Records from a collection
******************************

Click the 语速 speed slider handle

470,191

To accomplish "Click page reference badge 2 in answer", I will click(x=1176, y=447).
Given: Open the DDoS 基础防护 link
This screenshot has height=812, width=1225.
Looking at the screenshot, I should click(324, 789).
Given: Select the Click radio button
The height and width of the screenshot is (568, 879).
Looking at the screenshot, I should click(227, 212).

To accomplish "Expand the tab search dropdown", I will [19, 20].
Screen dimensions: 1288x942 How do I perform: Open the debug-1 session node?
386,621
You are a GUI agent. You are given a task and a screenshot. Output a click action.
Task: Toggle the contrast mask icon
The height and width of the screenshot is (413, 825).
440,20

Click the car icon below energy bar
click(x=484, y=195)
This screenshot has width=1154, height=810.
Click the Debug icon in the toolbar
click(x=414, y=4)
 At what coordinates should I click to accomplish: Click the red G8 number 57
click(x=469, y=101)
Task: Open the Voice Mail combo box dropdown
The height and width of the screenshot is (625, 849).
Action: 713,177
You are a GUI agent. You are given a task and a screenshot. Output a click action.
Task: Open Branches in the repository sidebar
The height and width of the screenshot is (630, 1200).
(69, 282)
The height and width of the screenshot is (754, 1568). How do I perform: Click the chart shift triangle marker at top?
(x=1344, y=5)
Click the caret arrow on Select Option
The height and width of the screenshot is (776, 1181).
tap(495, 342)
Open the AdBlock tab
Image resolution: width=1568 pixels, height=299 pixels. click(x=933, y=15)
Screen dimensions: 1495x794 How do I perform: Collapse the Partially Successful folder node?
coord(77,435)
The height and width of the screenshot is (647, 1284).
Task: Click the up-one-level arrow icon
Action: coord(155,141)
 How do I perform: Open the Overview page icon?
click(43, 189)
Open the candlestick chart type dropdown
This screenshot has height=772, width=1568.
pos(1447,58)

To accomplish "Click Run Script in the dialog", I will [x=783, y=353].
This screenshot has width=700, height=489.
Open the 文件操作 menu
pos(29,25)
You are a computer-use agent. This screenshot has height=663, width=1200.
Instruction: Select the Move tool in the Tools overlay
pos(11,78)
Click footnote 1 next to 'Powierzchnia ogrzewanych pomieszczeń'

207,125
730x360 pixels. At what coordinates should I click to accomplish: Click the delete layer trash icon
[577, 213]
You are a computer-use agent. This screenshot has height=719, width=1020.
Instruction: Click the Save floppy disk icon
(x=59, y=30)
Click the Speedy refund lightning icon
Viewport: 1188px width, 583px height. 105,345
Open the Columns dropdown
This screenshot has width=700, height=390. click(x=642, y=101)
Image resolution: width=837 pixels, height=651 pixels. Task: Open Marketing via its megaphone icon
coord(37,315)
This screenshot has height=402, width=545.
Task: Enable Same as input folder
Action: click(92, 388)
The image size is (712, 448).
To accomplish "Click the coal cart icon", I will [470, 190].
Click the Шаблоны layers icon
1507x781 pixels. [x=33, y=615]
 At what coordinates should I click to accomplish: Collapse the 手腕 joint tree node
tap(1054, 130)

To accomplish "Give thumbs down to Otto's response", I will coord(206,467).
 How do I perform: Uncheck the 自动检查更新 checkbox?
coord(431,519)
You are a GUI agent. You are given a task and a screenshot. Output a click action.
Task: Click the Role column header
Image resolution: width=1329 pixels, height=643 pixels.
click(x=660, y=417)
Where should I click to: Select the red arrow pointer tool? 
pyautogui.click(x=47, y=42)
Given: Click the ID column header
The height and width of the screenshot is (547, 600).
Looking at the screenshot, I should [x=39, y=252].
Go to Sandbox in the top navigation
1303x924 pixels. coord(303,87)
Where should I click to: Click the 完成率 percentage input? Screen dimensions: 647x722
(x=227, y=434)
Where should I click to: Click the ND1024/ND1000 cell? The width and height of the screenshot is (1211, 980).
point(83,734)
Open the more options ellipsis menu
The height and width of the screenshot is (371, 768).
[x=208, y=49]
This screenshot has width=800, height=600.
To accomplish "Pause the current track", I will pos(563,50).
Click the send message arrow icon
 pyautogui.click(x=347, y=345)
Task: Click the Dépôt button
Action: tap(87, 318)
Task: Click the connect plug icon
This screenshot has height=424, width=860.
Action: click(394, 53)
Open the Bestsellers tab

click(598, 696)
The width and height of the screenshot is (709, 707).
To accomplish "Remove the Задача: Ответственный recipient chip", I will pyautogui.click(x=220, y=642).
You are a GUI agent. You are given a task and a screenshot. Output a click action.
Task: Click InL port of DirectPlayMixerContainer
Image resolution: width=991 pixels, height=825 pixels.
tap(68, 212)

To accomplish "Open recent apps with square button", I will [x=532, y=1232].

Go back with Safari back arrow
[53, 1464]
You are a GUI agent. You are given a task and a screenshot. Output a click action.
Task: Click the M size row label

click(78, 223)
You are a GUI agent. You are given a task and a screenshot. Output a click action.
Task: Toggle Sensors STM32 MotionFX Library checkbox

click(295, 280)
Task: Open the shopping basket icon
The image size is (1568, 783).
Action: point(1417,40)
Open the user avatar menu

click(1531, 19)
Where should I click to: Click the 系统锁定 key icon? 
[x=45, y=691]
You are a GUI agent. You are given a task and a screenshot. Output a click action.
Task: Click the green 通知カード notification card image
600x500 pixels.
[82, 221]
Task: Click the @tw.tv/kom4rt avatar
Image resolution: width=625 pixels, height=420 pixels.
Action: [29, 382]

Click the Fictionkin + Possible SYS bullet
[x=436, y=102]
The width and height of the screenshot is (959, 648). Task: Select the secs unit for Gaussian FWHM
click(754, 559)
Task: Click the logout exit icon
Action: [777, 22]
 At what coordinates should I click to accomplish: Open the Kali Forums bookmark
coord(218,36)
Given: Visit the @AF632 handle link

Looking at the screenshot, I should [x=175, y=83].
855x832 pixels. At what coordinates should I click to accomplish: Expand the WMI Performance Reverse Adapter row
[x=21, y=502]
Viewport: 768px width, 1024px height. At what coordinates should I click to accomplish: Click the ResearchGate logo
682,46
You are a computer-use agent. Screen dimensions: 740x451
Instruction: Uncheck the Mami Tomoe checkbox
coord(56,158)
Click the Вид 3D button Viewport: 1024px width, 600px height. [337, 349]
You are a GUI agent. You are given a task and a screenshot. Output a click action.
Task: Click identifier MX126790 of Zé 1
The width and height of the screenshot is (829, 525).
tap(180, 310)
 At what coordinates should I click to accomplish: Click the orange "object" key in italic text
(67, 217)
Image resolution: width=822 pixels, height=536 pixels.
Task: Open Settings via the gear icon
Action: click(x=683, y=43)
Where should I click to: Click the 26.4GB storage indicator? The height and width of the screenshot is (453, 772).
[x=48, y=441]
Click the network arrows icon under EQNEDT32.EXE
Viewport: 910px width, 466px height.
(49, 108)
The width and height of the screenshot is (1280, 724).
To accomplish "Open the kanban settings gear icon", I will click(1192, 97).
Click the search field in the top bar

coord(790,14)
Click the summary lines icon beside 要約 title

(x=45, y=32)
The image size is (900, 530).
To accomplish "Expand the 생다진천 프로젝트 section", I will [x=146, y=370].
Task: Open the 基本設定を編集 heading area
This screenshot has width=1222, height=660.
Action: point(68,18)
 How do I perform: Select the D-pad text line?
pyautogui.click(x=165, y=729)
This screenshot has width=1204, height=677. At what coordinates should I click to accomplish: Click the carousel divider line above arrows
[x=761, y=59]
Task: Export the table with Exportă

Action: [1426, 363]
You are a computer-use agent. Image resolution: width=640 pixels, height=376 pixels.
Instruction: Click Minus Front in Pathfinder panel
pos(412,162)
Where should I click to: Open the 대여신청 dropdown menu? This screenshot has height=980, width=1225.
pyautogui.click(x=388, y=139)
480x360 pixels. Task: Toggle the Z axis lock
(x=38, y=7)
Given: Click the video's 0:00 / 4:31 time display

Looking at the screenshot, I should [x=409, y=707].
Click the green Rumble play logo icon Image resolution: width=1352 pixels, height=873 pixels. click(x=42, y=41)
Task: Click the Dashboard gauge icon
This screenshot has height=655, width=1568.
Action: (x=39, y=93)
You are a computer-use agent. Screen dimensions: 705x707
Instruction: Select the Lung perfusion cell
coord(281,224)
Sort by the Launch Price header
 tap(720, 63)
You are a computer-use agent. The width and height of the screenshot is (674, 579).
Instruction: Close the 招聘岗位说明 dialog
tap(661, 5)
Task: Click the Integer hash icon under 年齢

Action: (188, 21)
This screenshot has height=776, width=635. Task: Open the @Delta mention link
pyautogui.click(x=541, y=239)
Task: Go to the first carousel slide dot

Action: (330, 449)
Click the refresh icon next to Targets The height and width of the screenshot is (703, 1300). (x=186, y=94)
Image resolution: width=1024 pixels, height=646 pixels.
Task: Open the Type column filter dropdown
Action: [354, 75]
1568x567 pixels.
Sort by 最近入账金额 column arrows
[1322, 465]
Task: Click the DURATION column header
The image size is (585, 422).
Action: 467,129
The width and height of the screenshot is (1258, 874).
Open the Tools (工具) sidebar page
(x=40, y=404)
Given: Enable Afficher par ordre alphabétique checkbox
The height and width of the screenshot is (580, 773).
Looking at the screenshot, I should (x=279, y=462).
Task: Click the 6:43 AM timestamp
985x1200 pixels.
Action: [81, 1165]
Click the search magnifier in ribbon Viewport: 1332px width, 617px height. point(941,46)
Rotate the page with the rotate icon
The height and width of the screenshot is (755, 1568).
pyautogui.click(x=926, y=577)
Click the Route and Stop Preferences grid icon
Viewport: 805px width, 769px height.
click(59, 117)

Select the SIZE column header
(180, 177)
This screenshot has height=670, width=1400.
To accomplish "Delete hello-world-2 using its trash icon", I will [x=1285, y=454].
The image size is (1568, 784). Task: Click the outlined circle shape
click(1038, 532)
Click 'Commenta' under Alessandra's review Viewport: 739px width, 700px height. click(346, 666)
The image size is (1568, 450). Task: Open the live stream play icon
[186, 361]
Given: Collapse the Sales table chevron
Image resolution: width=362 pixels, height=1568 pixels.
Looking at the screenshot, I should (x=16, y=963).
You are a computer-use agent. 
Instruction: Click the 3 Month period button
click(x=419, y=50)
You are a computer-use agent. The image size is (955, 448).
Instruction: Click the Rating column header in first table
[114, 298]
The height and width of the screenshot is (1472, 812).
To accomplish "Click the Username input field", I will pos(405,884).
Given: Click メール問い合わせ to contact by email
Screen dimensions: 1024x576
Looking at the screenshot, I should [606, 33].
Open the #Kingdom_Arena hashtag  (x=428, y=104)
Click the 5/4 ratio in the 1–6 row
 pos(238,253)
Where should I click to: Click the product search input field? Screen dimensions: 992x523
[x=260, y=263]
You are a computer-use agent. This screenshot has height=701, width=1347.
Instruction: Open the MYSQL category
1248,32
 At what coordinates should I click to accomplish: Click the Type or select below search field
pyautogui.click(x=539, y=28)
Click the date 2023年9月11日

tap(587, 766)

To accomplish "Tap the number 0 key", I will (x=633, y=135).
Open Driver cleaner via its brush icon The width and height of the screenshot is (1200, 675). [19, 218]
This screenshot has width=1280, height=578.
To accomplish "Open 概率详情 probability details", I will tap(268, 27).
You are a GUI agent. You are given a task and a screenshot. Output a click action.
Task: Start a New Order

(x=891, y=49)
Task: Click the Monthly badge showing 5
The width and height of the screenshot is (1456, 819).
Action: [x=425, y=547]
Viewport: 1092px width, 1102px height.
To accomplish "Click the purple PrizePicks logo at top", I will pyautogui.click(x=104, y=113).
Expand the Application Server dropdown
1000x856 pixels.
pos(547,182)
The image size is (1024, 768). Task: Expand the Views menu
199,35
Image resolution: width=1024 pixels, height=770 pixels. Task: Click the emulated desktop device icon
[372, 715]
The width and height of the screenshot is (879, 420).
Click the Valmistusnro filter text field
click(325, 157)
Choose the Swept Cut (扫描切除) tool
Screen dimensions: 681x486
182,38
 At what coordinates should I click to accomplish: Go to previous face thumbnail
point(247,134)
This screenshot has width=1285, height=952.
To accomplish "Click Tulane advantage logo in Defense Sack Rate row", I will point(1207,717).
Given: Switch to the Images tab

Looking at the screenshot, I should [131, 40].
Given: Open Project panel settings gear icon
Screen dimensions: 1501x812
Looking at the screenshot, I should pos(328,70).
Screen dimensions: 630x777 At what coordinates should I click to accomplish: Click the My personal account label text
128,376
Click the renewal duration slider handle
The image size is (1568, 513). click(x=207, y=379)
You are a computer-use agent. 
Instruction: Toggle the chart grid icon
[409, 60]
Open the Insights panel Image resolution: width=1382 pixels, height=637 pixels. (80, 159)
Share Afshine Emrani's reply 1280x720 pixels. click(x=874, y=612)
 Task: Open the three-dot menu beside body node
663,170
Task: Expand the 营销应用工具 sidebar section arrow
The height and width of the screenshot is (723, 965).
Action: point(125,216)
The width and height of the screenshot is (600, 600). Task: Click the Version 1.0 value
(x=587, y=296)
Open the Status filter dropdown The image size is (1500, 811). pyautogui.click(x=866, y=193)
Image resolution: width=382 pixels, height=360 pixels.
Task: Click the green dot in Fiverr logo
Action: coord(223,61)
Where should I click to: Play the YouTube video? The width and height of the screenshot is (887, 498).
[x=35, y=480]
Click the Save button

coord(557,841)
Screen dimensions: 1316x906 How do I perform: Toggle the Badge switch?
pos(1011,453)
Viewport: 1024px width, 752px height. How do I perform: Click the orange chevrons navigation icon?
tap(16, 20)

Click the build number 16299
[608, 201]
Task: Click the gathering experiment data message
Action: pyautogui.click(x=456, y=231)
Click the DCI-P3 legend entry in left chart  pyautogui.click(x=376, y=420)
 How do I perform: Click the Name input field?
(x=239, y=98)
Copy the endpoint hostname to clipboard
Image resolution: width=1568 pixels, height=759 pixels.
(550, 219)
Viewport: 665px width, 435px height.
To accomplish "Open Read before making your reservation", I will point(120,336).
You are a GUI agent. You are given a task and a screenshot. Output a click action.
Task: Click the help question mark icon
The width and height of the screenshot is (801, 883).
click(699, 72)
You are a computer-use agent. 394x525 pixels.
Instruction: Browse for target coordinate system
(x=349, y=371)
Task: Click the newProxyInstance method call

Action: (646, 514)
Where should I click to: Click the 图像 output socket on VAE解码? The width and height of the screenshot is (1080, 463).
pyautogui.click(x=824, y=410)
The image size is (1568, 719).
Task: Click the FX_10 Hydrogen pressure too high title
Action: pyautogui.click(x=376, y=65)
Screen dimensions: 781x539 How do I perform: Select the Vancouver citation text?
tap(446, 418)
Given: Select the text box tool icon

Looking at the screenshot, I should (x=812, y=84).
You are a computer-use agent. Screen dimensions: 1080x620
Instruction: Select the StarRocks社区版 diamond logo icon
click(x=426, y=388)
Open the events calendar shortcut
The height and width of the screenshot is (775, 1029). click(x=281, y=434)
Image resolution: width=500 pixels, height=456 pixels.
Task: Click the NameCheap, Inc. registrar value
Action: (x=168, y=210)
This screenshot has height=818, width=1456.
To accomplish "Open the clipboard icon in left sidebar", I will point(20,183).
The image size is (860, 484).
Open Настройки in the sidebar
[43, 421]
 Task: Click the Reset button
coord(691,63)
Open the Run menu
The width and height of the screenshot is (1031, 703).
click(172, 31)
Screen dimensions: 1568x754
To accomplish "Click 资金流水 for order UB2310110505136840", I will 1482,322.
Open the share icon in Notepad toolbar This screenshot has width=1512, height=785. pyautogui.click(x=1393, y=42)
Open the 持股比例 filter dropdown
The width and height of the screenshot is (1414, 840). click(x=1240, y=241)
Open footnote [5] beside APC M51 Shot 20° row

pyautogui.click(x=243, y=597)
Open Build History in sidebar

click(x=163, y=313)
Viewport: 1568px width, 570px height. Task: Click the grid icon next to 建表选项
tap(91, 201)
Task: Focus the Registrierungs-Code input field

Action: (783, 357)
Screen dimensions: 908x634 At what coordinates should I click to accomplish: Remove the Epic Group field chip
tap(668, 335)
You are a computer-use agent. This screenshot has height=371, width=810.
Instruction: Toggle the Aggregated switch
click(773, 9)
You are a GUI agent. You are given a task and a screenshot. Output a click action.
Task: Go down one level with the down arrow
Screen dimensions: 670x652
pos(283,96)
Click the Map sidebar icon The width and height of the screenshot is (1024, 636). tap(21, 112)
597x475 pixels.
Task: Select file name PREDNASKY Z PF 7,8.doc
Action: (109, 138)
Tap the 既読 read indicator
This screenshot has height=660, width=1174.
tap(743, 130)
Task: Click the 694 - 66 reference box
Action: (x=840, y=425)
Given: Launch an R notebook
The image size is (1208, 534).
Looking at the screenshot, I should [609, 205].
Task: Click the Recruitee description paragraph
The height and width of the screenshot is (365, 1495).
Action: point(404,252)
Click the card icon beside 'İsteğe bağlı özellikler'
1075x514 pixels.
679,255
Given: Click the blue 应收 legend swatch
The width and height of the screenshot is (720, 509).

******************************

§ ABOUT THIS TASK
Quote every line of the records above, from the first down to the one holding "Given: Select the Click radio button", exactly as written.

§ THE ANSWER
Click the 语速 speed slider handle

470,191

To accomplish "Click page reference badge 2 in answer", I will click(x=1176, y=447).
Given: Open the DDoS 基础防护 link
This screenshot has height=812, width=1225.
Looking at the screenshot, I should click(324, 789).
Given: Select the Click radio button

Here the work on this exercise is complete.